10. The process as claimed in any one of the claims 1 to 3, wherein the temperature of the process ranges between 45oC to 110oC; preferably between 50oC to 85oC.

11. The process as claimed in any one of the claims 1 to 3, wherein the step of conversion of salt to its base is carried out in presence of alkali or alkaline earth metal carbonates or bicarbonates.

12. The process as claimed in any one of the claims 1 to 3, wherein the step of reaction of racemic Ruxolitinib to L-(-)-Di-p-toluoyl tartaric acid or D-(+)-Di-p-toluoyl tartaric acid is carried out at a temperature in the range of 50oC to 60oC.

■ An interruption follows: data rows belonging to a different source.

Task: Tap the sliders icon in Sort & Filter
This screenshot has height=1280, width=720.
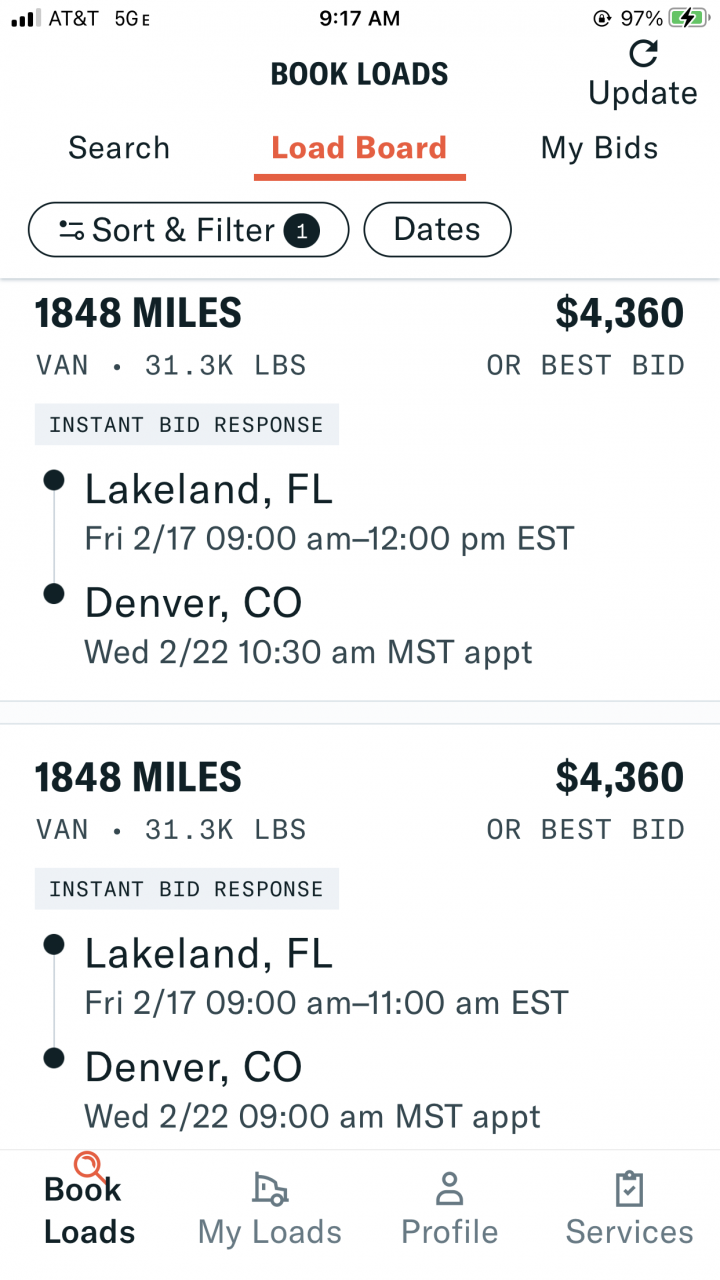Action: coord(70,231)

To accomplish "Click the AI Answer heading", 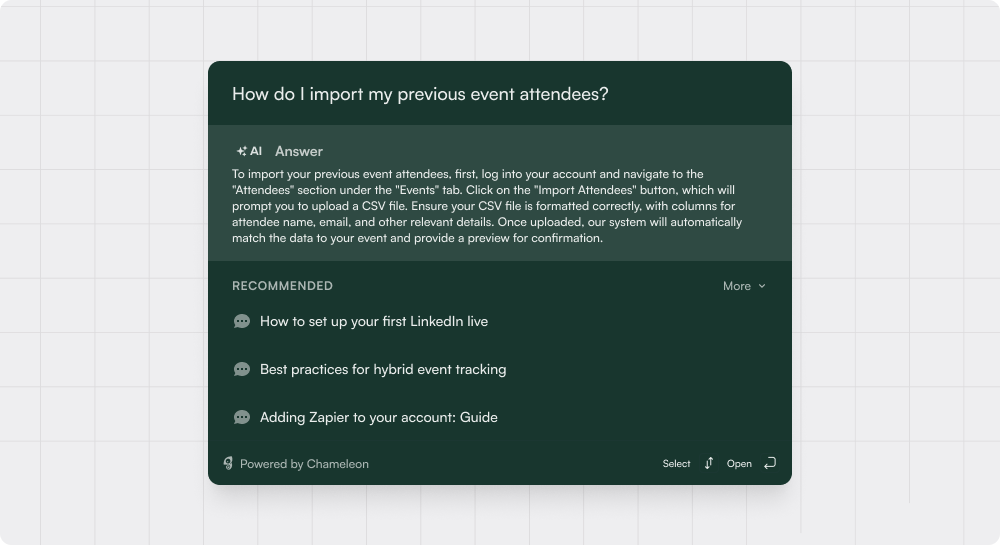I will pos(298,151).
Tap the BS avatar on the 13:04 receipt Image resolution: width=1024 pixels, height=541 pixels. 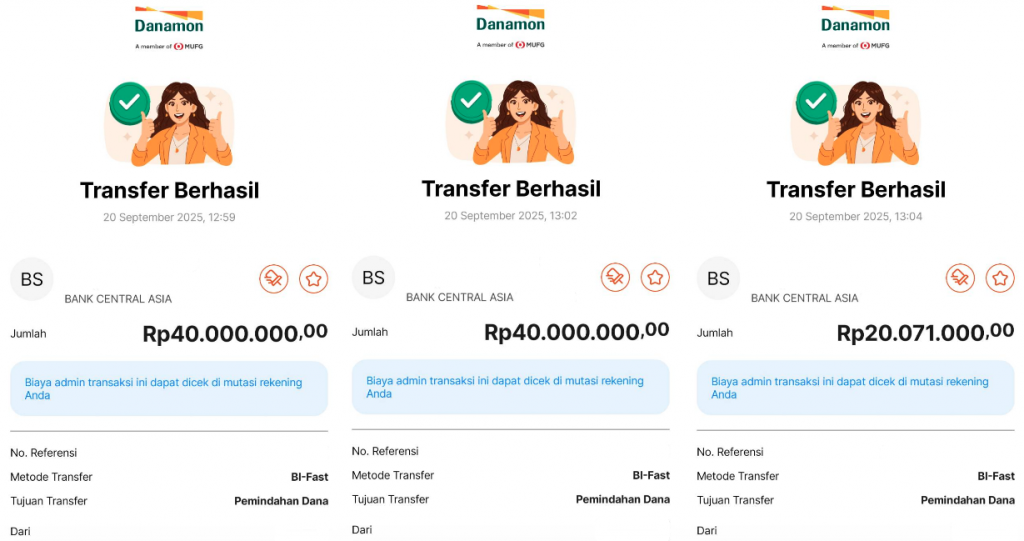click(x=718, y=278)
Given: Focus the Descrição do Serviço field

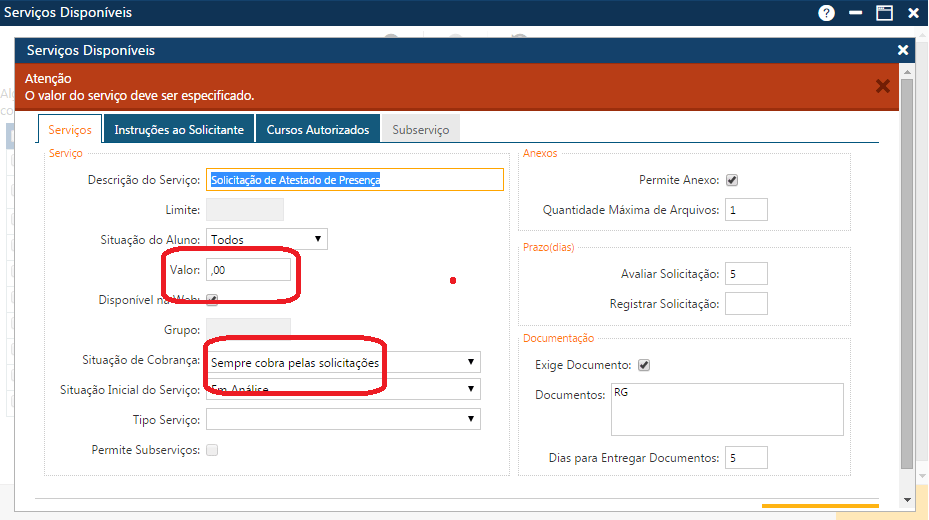Looking at the screenshot, I should click(354, 180).
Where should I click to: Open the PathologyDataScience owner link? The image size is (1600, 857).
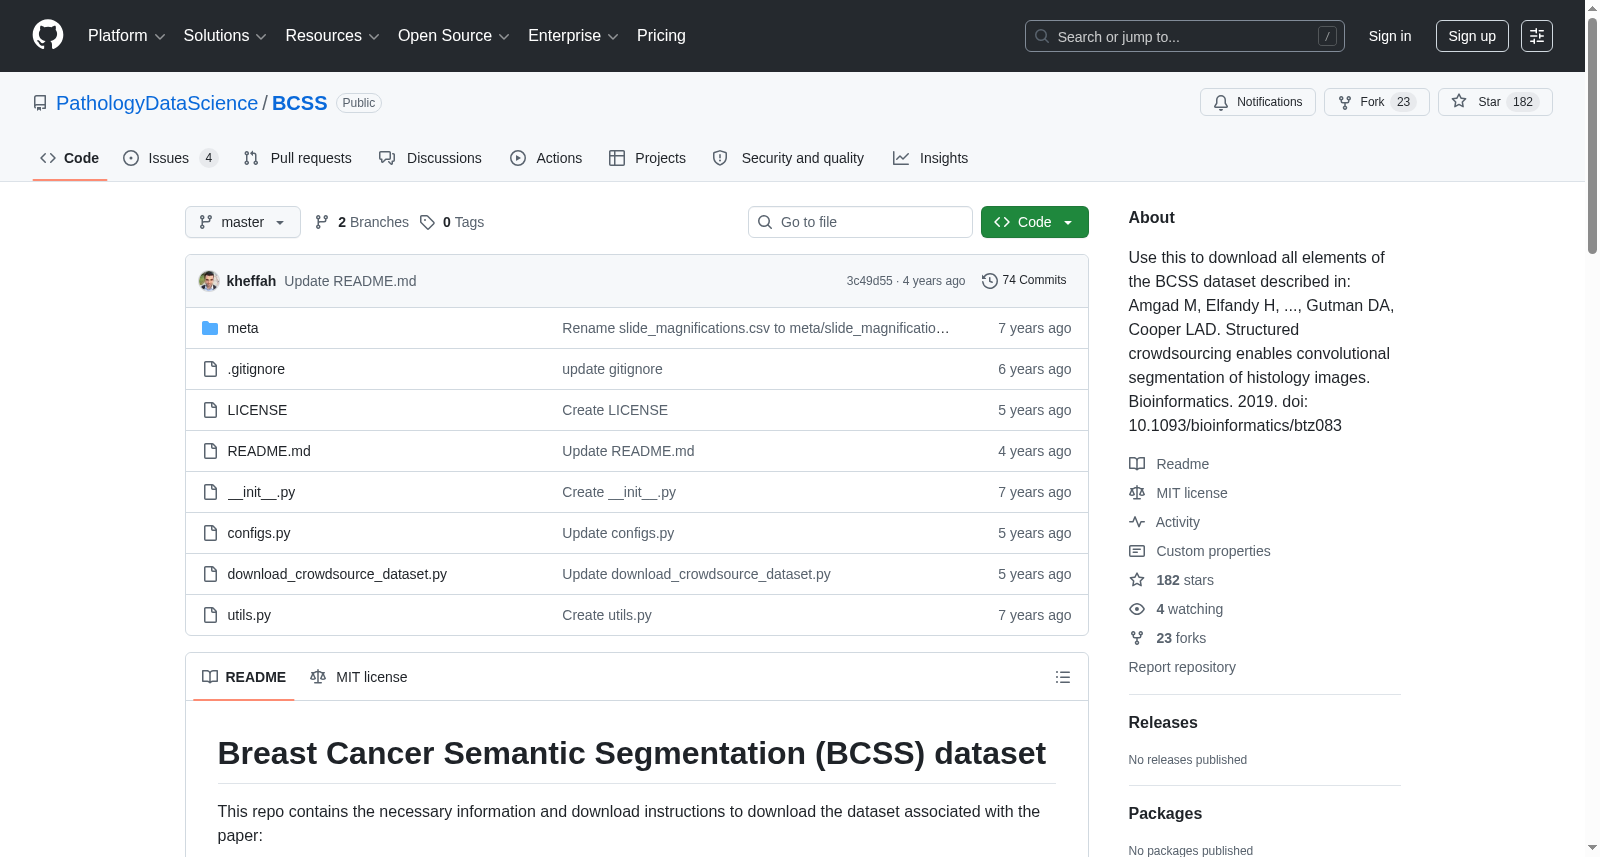pos(157,103)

13. The process as claimed in any one of the claims 1 to 3, wherein the step of purification of crude Ruxolitinib L-DPTA salt is carried out in presence of solvents selected from lower alcohols, nitriles alone or mixtures thereof.

14. The process as claimed in claim 13, wherein the solvent is acetonitrile, methanol alone or mixtures thereof.

15. The process as claimed in any one of the claims 1 to 3, wherein the step of purification of crude Ruxolitinib L-DPTA salt is carried out at a temperature of 60oC to 70oC.